Tire Preparation For Hydroplaning
When you drive during summers and it rains and the roads are covered in water you might experience hydroplaning. Hydroplaning is when the tires lose contact with the road, as the tire can’t press away the water that is on top of the road surface. Factors that impact this inclue how much water is present, how deep the treads are on the tires and the treads ability to push away water so that the tread will remain in contact. The higher the speed you are driving with, the less time the tire has to disperse the water, so a lower speed is preferred. When the tire loses contact with the road surface, you will lose the ability to control the vehicle, as the tire will only be in contact with the water and not the road.
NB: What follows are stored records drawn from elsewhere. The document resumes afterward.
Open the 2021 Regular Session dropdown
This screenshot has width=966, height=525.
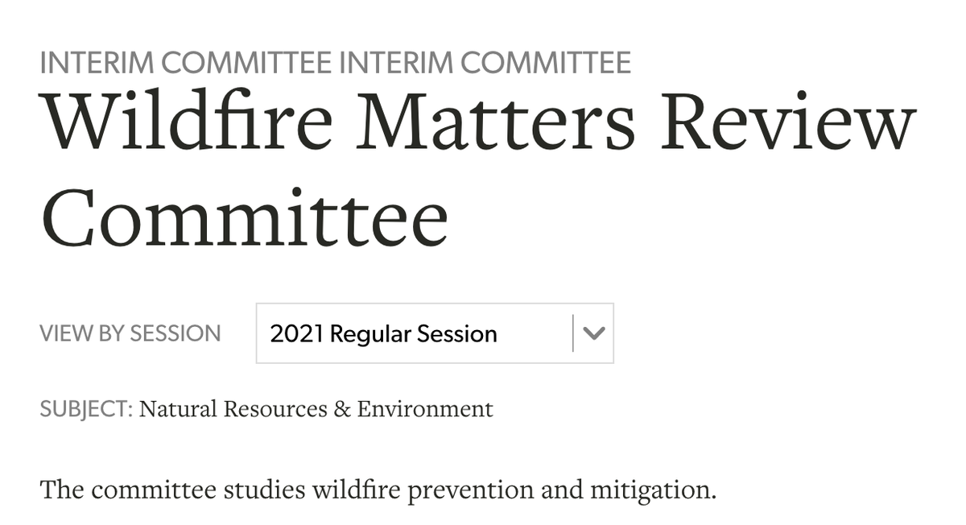435,333
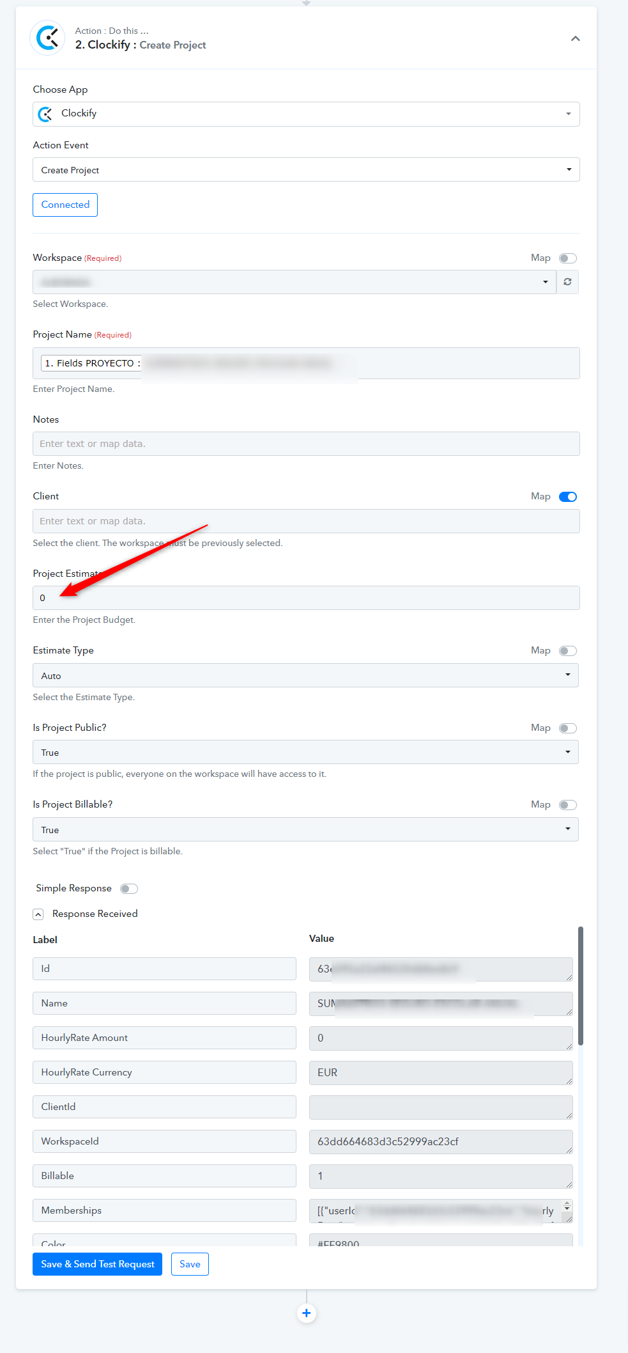
Task: Click Save & Send Test Request
Action: [98, 1264]
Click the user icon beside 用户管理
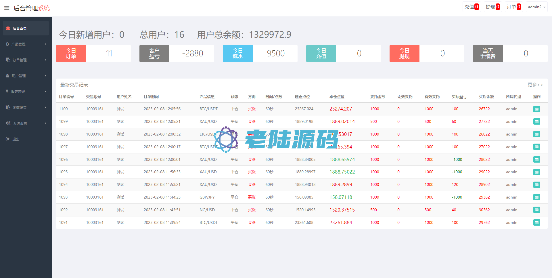Screen dimensions: 552x278 coord(8,76)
The impact of the tread depth, as that impacts the volume of the groove, means that as the tire wears you will lose tread depth and the risk for aquaplaning increases. The depth multiplied with the width constitutes the volume where the water can be stored and can be used to channel the water to the sides. This is why it is important to have sufficient tread depth and why you should not drive with tires that have less than 4/32 inch remaining depth. It is not only aquaplaning properties that are reduced, your wet grip and thus your braking distance will be negatively impacted. The same goes with your grip on dry roads. So regardless of your driving conditions, the tires should always be changed when the tire’s groove depth is below 4mm.
Tire pressure is another factor that can impact the performance when you drive, regardless if you have rain or not. Tire pressure should always be checked to ensure that you have the right pressure in all four tires. With underinflated tires the contact area can increase and making it more difficult to push away the water as intended.
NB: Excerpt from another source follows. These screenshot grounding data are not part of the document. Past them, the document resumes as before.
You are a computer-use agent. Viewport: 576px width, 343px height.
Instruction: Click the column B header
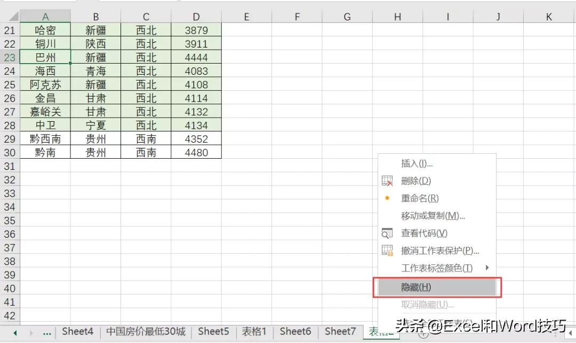coord(95,15)
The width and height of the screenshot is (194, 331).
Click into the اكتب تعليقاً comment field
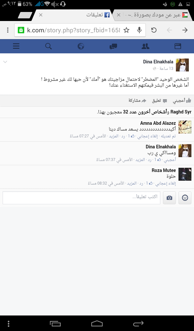click(81, 198)
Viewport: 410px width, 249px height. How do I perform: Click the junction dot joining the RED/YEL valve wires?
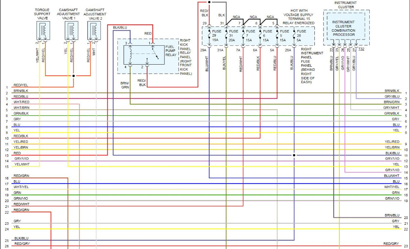click(73, 76)
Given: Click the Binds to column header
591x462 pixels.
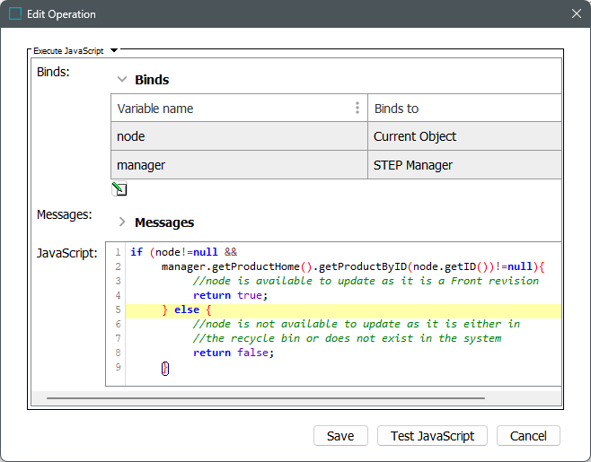Looking at the screenshot, I should click(x=464, y=109).
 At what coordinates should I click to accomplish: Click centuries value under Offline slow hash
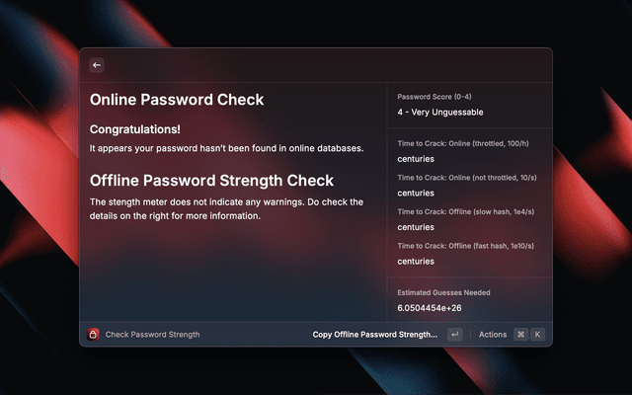tap(416, 227)
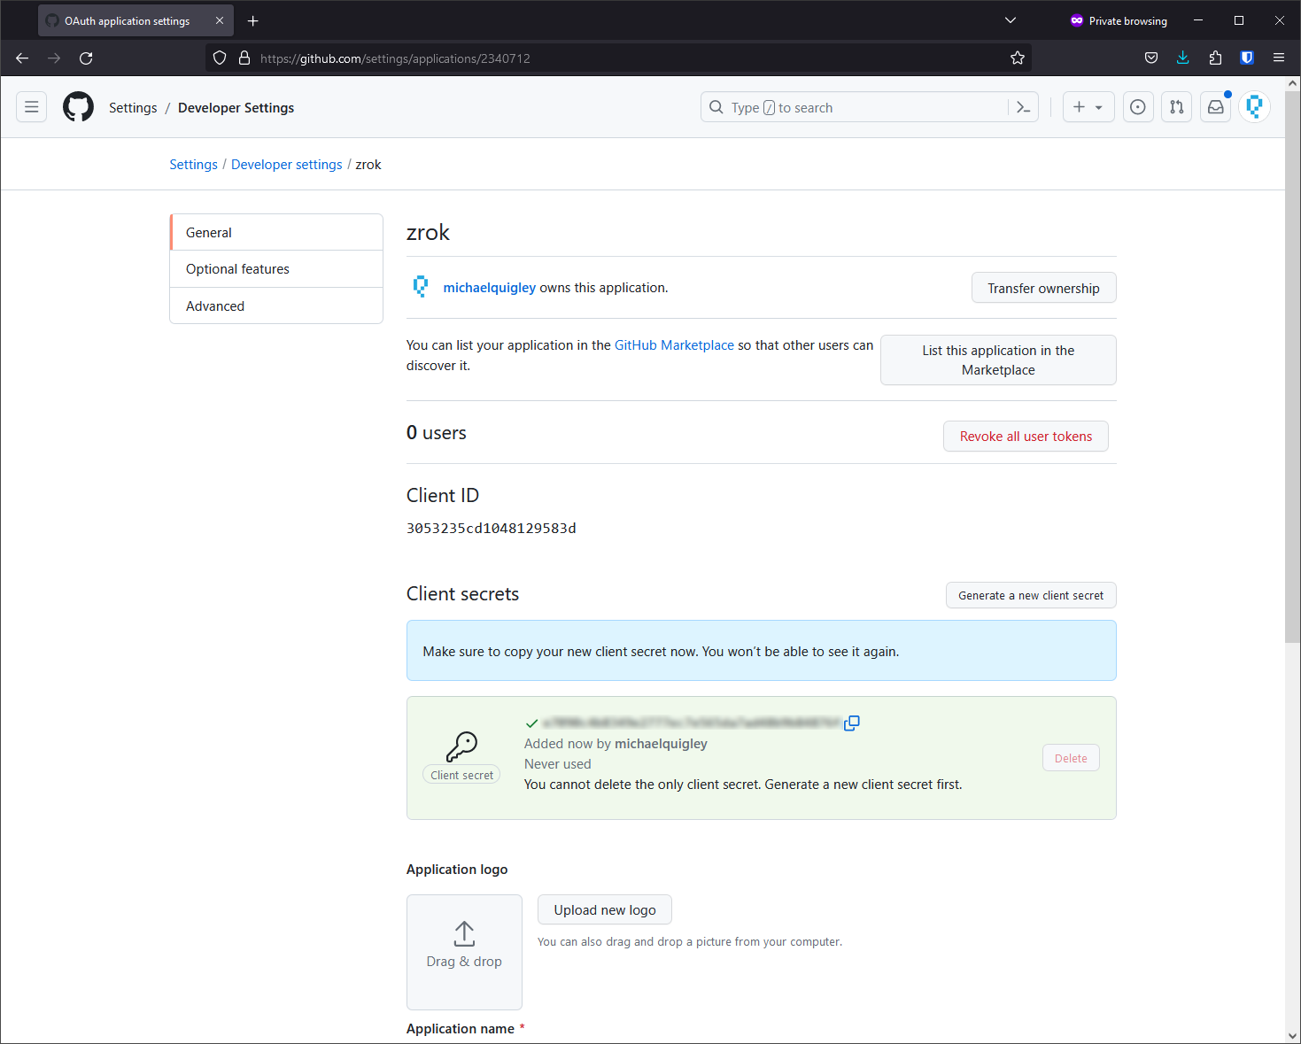Open the hamburger navigation menu
Viewport: 1301px width, 1044px height.
32,107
Tire manufacturers have addressed hydroplaning as it is a major cause of weather related accidents during the summers. A lot of innovations have been added to summer tires for how to better remove the water and how to increase the speed by which the water is removed. This has made the tires safer for use during the summer period than the traditional tires that don’t have these added features aimed to prevent hydroplaning.
In summary, if you invest in tires that reduce the risk for hydroplaning and ensure that you have tires with a tread depth of more than 4/32 inch, you should be safe to drive even while it is pouring down. This is however not a reason to try to drive too fast. Speed will always have a negative impact when the weather conditions are bad. Your vision will be impaired at high speeds due to the wipers inability to remove the rain from the windshield at high speeds.